(Task description) Lines from the one containing "Click the Home bot menu button" through the end of the entries below: set them down exactly, both ends included, with nothing added.

(Extracted records)
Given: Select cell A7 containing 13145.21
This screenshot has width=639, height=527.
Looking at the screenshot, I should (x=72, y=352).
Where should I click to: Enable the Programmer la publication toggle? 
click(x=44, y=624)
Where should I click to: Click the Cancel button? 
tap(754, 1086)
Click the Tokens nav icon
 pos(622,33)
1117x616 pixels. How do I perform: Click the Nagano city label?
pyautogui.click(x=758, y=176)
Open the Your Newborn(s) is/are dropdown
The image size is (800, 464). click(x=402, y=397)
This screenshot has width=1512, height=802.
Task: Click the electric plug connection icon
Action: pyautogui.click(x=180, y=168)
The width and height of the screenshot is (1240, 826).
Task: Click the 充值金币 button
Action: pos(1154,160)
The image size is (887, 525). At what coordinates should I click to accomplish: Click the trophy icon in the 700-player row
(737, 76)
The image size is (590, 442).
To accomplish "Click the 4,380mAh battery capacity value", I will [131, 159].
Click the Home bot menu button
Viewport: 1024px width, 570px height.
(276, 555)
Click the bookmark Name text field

(Answer for this exercise)
Click the Home bot menu button
Viewport: 1024px width, 570px height.
(276, 555)
Click the bookmark Name text field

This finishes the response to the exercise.